Spezifisch, quasi-spezifisch, allgemein — die drei Typen der Oberflächen-EMG-Ableitung

Elektrodenpositionen im Oberflächen-EMG gibt es in drei Typen, abgestuft danach, wie selektiv sie ableiten: Eine spezifische Ableitung erfasst überwiegend einen Muskel, eine quasi-spezifische erfasst einen Muskel zusammen mit Nachbarn, von denen er sich nicht trennen lässt, und eine allgemeine (weite) Ableitung erfasst bewusst eine ganze Region. Die Einteilung stammt aus Cram's Elektroden-Atlas (Criswell 2011) und wird auf jeder EMG-Guide-Muskelseite verwendet. Welchen Typ man bekommt, entscheiden Anatomie und Elektrodenabstand — nicht die Sorgfalt beim Tasten.

Stand 2026-08-17 6 Min. Lesezeit

Warum ein Muskel nicht immer ein Signal ist

Oberflächen-EMG kann nur begrenzt tief und begrenzt eng „hören". Jedes bipolare Paar erfasst die summierte Aktivität von allem, was in seinem Aufnahmevolumen liegt — und dieses Volumen wächst mit dem Elektrodenabstand. Cram's Faustregel: Tiefe und Fläche der Ableitung sind direkt proportional zum Abstand der Elektroden.

Bei einem großen, oberflächlichen, gut abgegrenzten Muskel wie dem Zweiköpfiger Oberarmmuskel oder dem Innerer Wadenmuskel erfasst ein 20-mm-Paar über dem Bauch diesen Muskel und wenig sonst. Bei den Unterarmbeugern, den medialen Hamstrings oder den Hüftadduktoren erfasst dasselbe Paar zwangsläufig auch die Nachbarn — die Muskeln liegen unter wenigen Millimetern Haut dicht nebeneinander, und ihre Aktionspotenziale erreichen die Elektroden per Volumenleitung, egal wie genau das Paar zentriert ist.

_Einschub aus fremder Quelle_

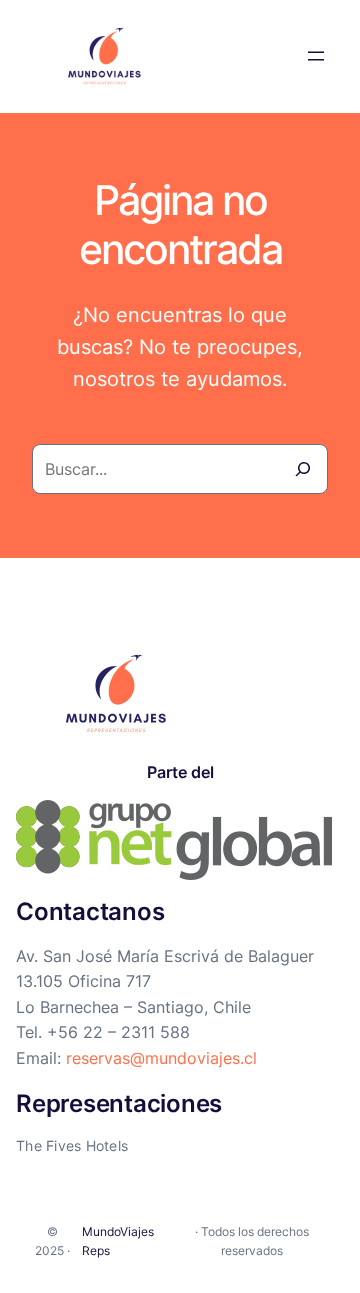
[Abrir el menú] (316, 56)
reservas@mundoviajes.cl (161, 1058)
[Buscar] (303, 469)
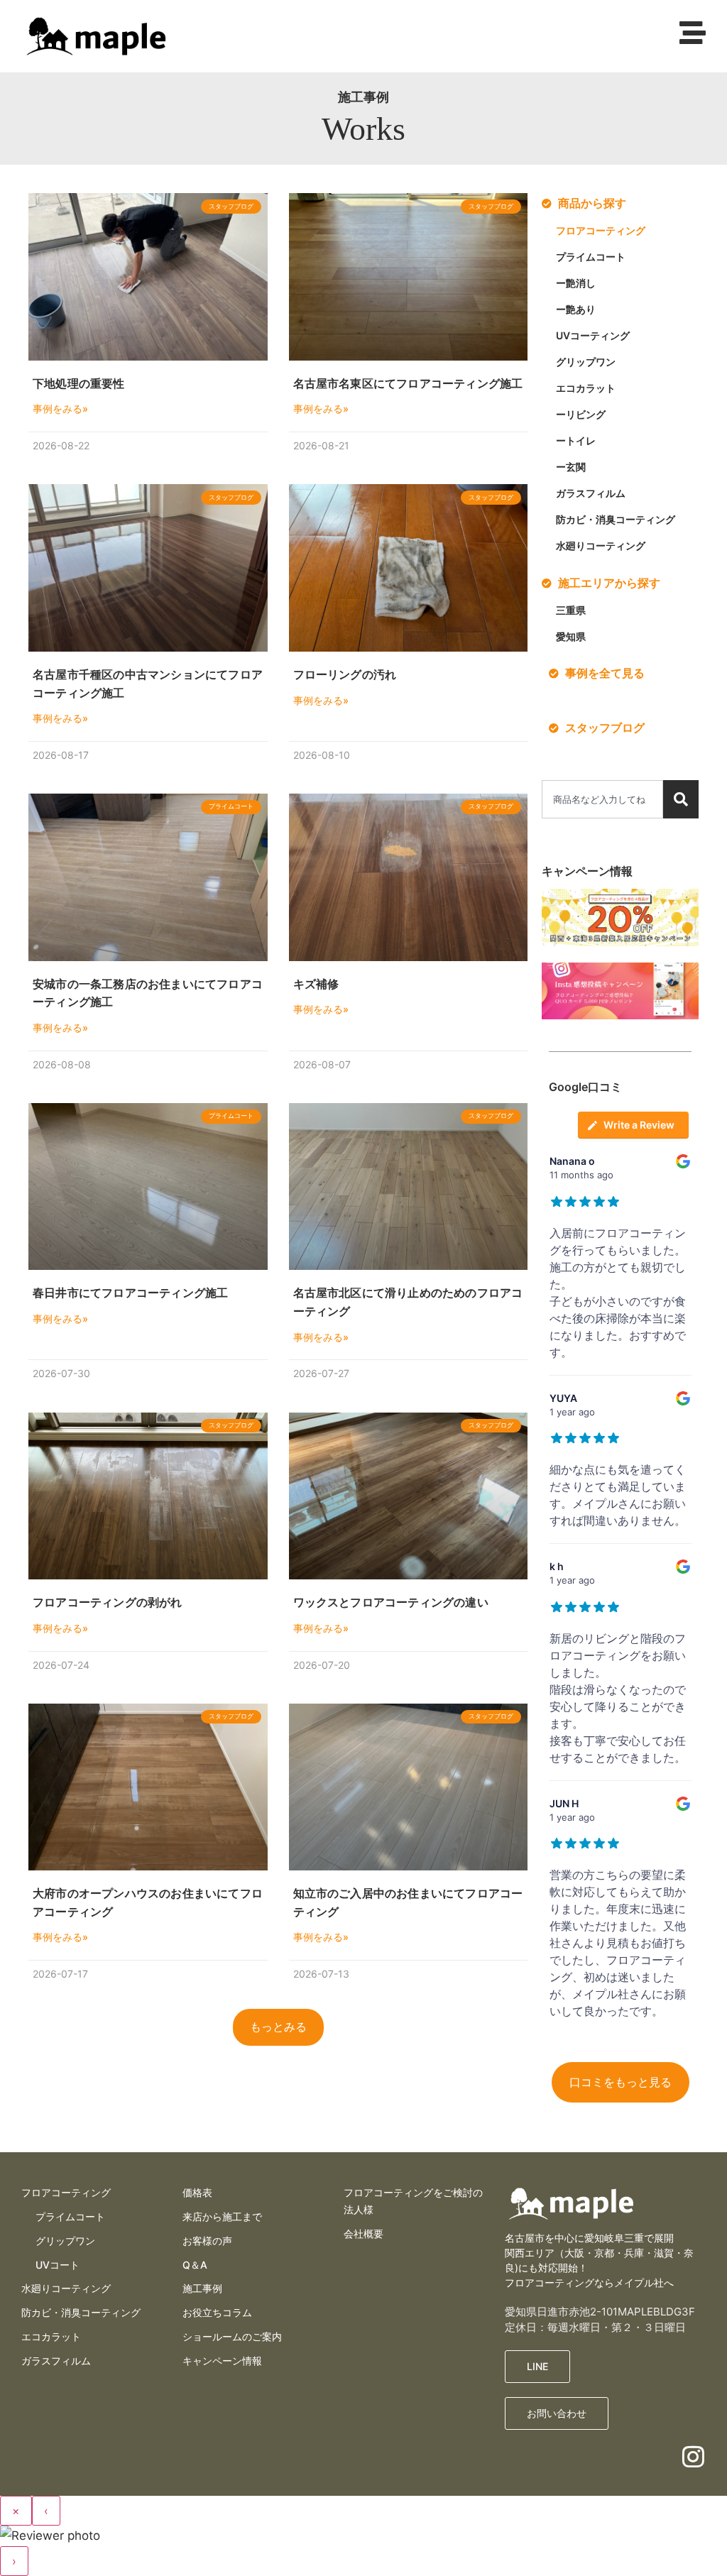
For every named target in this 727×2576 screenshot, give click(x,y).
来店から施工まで (222, 2216)
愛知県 (571, 636)
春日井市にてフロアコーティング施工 (130, 1293)
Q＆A (194, 2265)
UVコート (57, 2265)
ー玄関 (571, 467)
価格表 (197, 2192)
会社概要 (363, 2233)
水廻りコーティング (600, 545)
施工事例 (202, 2288)
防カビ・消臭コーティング (615, 519)
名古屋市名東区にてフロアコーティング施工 (408, 383)
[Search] (681, 799)
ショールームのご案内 (232, 2336)
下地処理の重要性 (79, 383)
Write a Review (638, 1125)
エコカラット (586, 388)
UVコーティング (593, 335)
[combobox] (602, 799)
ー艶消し (576, 283)
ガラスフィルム (590, 493)
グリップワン (586, 362)
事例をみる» (60, 408)
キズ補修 (316, 984)
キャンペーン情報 (222, 2361)
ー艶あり (576, 309)
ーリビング (581, 414)
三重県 (571, 610)
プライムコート (590, 257)
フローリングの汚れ (345, 674)
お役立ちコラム (217, 2312)
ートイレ (576, 440)
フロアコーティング (600, 230)
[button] (278, 2027)
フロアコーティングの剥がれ (107, 1602)
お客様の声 (207, 2241)
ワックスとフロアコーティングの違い (390, 1602)
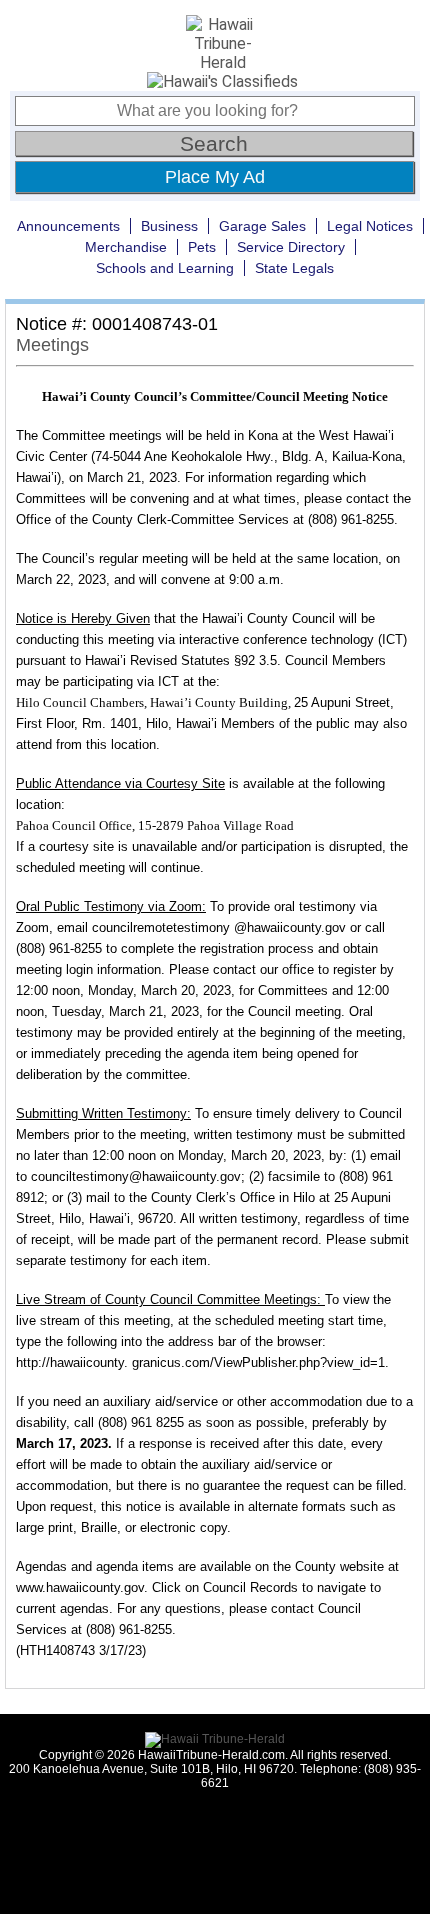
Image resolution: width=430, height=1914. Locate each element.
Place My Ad (215, 177)
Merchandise (126, 247)
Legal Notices (370, 226)
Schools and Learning (165, 268)
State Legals (294, 268)
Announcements (68, 226)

Cram's stuft deshalb jede Atlas-Stelle ein, statt so zu tun, als wäre jede sauber. Diese Einstufung ist die ehrliche Antwort auf eine Frage, die sich Anwender ständig stellen: „Messe ich wirklich diesen Muskel?"

Die drei Typen

Spezifische Ableitung

Ein eng gesetztes Paar (SENIAM: 20 mm), parallel zu den Fasern, über oder leicht lateral vom Bauch eines Muskels, der oberflächlich liegt und Platz um sich hat. Cram's beschreibt die Stelle am Oberer Trapezmuskel als Musterfall: auf dem Schulterkamm, leicht lateral der Bauchmitte, entlang der Faserrichtung.

Was sie erfasst: überwiegend den benannten Muskel. Sicherheit gibt der Funktionstest — das Signal steigt bei der Eigenbewegung des Muskels und bleibt ruhig, wenn Nachbarn kontrahieren.

Typische Anwendungen: Rekrutierungsmuster bei Bewegung, Uptraining und Downtraining eines Muskels im Biofeedback, Seitenvergleich desselben Muskels.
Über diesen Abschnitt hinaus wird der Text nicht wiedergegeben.